[[ Data shown open ]]

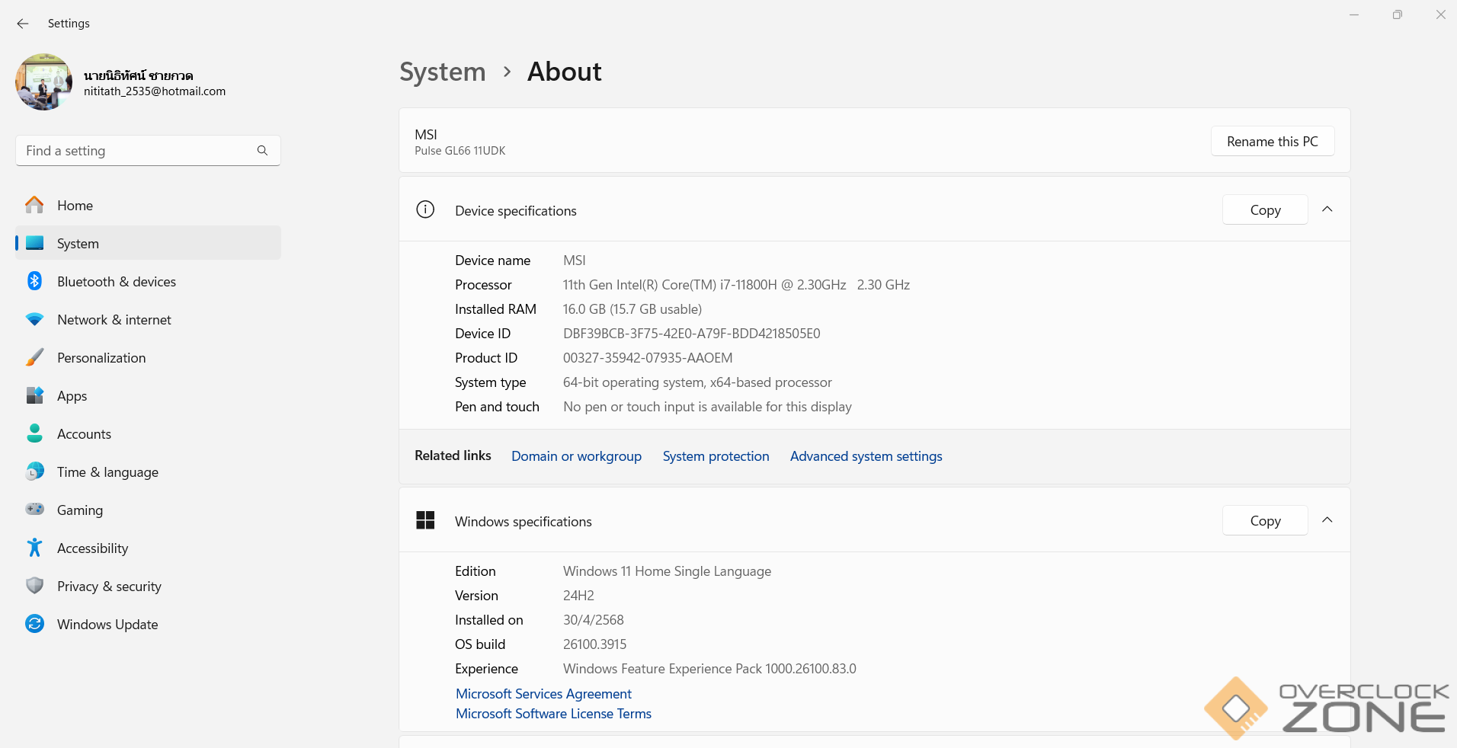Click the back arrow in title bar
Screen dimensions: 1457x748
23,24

[[ Data shown closed ]]
[[ Data shown open ]]

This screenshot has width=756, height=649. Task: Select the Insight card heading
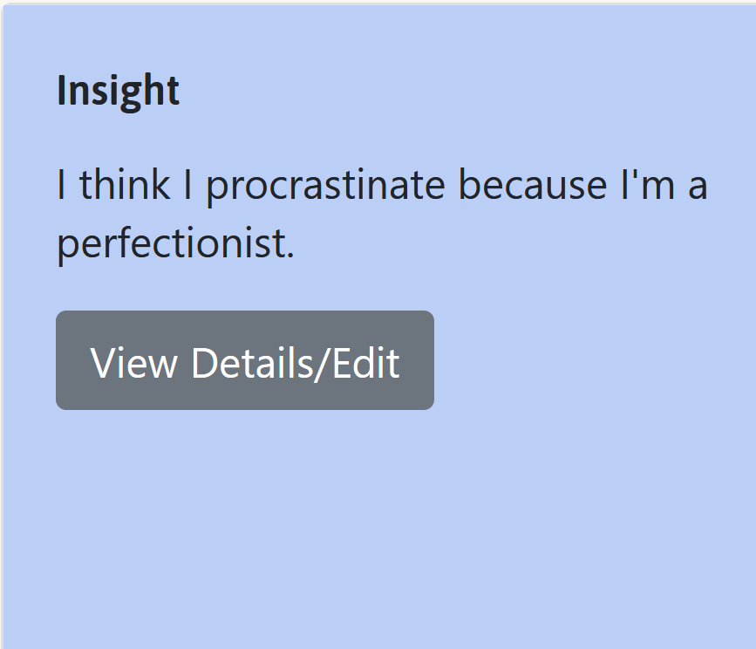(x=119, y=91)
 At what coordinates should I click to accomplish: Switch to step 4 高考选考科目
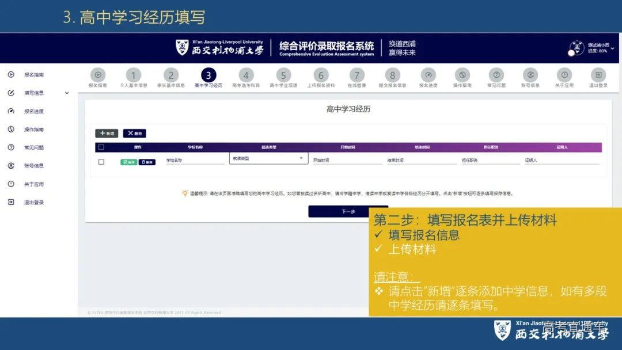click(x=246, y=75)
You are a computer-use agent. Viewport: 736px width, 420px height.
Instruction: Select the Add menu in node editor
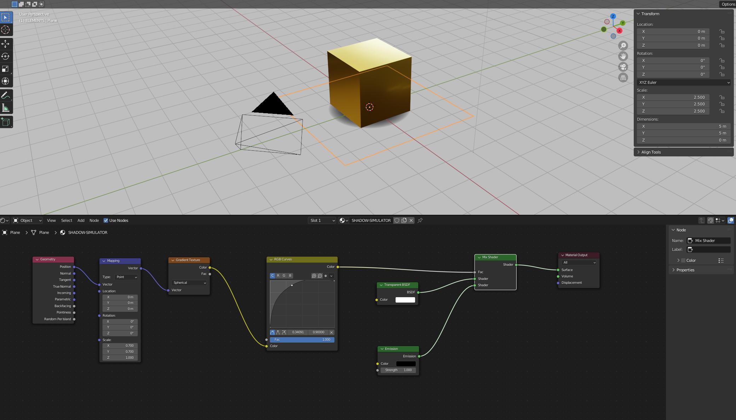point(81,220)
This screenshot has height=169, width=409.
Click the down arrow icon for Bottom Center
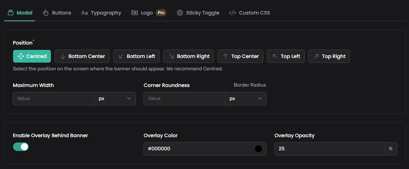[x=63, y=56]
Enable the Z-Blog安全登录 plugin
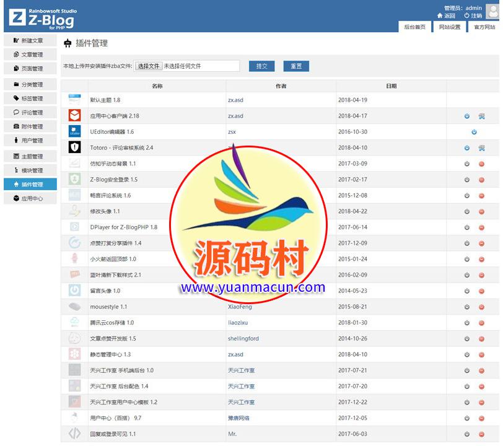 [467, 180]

[[ Data shown closed ]]
[[ Data shown open ]]

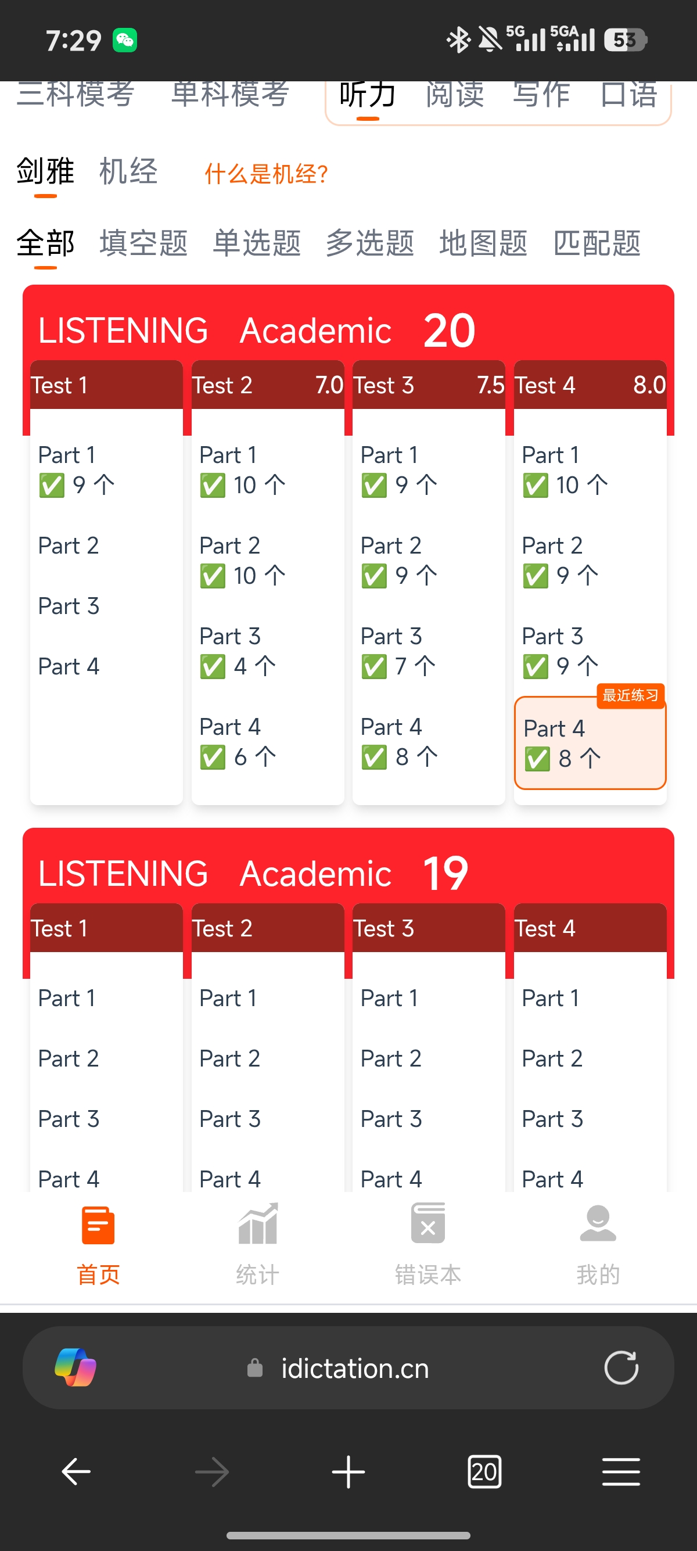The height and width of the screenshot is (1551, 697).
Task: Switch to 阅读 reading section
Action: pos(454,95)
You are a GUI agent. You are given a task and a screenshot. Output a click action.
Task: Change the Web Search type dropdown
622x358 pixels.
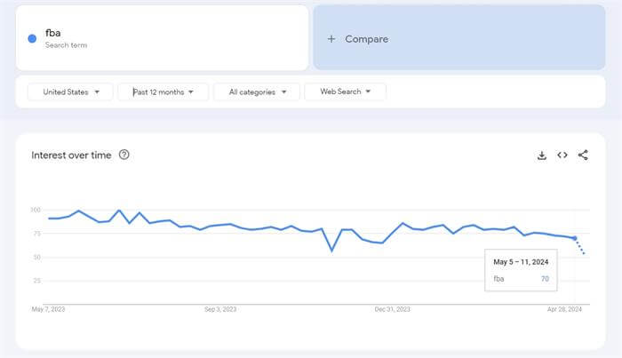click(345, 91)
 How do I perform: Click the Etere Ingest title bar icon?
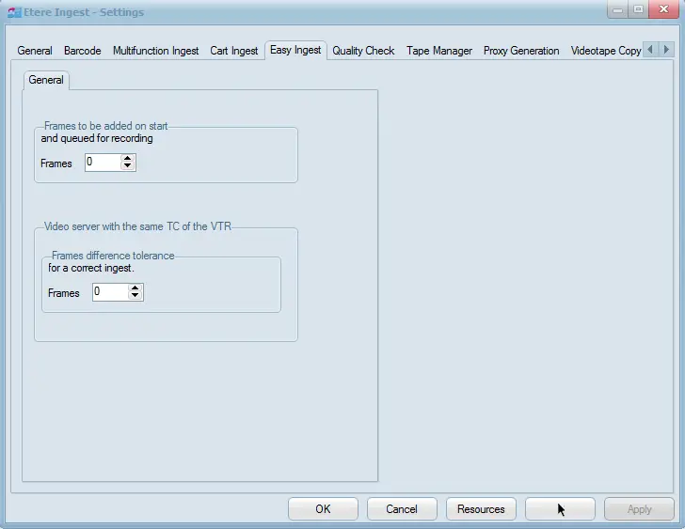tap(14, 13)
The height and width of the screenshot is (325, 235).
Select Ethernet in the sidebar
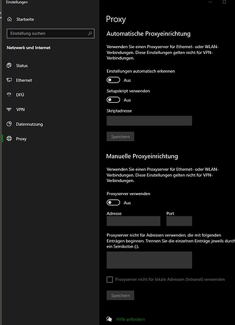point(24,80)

[[ Data shown closed ]]

Work instructions:
Your answer should consist of the lines from the listing that hold the word "agent".

Reply to the exercise:
You are a computer-use agent. Viewport: 736px width, 420px height.
You are a GUI agent. You are given a task and a screenshot. Output a click action.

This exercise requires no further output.